Dr. Moeti, a physician and public-health specialist, is the World Health Organization’s Regional Director for Africa.

As the rich world rolls out Covid-19 booster shots, hundreds of millions of Africans remain dangerously exposed, still awaiting their first vaccine dose. This not only adds to the litany of harsh disparities we’ve seen around this virus, but it is also a scandalous injury to global solidarity and vaccine equity.

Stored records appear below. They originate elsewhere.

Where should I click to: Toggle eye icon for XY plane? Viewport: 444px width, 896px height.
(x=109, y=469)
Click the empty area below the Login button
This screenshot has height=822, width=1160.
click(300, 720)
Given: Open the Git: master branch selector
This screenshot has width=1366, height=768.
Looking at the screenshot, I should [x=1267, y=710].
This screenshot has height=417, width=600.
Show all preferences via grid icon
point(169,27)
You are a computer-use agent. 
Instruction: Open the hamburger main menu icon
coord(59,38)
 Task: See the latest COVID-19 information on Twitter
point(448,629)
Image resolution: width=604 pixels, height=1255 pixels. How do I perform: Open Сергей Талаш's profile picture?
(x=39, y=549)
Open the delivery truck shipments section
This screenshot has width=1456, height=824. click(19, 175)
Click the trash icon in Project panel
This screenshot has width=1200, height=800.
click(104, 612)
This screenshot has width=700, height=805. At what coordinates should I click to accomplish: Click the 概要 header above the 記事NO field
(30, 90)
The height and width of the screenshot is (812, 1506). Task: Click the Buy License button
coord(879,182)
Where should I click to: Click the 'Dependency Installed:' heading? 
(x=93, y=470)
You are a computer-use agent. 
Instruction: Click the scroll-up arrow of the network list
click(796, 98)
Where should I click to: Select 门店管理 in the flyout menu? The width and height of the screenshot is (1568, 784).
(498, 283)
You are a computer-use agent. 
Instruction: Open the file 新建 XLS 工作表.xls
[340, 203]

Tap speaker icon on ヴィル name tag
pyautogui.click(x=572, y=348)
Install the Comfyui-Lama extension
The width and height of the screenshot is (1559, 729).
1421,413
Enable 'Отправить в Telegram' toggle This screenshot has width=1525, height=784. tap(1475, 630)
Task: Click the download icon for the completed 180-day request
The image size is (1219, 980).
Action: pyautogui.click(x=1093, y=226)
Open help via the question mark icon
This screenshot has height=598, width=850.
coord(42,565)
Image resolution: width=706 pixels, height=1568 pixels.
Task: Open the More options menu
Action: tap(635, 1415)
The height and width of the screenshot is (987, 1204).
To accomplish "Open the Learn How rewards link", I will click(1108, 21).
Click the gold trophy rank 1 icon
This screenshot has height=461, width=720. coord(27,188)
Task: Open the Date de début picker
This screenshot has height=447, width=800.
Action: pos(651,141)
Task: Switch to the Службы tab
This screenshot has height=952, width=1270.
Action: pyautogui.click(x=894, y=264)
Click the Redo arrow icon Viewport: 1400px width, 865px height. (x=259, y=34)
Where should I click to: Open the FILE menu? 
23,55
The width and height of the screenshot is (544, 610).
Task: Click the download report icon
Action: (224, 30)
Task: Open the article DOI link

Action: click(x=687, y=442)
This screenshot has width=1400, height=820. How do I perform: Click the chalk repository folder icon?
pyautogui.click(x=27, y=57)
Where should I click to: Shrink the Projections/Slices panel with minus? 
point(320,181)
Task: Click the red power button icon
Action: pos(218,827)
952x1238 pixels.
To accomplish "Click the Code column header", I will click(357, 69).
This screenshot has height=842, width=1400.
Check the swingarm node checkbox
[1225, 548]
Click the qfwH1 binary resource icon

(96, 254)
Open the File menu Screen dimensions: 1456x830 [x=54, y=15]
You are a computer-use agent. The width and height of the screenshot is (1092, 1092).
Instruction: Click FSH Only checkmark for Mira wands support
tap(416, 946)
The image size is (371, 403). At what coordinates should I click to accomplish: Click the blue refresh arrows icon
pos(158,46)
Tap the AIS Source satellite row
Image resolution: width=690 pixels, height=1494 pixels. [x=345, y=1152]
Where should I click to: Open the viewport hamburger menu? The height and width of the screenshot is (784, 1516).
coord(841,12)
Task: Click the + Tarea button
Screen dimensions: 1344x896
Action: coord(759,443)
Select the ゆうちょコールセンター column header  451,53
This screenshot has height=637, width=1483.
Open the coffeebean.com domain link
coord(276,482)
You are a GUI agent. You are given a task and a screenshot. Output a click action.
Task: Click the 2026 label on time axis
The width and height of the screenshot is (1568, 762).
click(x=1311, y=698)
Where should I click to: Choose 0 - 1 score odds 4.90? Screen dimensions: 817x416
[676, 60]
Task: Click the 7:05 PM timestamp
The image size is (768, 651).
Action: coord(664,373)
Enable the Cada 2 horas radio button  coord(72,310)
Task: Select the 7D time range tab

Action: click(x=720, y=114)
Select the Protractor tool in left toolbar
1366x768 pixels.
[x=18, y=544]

While early data on waning immunity is emerging around some vaccines, there’s no conclusive evidence to justify giving boosters to fit, healthy people. Third doses should be given only to the small number of people facing a high risk of severe illness and death, despite being fully vaccinated, including those with compromised immune systems. Boosters for the healthy are, effectively, a hopeful “why not.” Political decisions are getting ahead of science, diverting doses and leaving Africans with few options.

Giving healthy people boosters now is similar to sending a generous educational grant to a billionaire while others are scraping together their college tuition.

While Africa has weathered the Covid-19 pandemic better than many people expected, we are seeing each wave drive harder and faster. The third wave has been the worst yet, and it is putting a strain on already stretched and fragile health systems. While weekly new cases are subsiding, they remain high, and the pace of the descent is excruciatingly slow. The continent just passed 8 million reported cases, and it urgently needs vaccines to blunt the impact of a fourth wave.

Even before vaccines were approved, rich countries bought up far more doses than they needed, shunting others to the back of the line. Nine months after the arrival of the first vaccine, just 20 percent of people in low- and lower-middle-income countries have received a first dose — compared with 80 percent in many high- and upper-middle-income countries.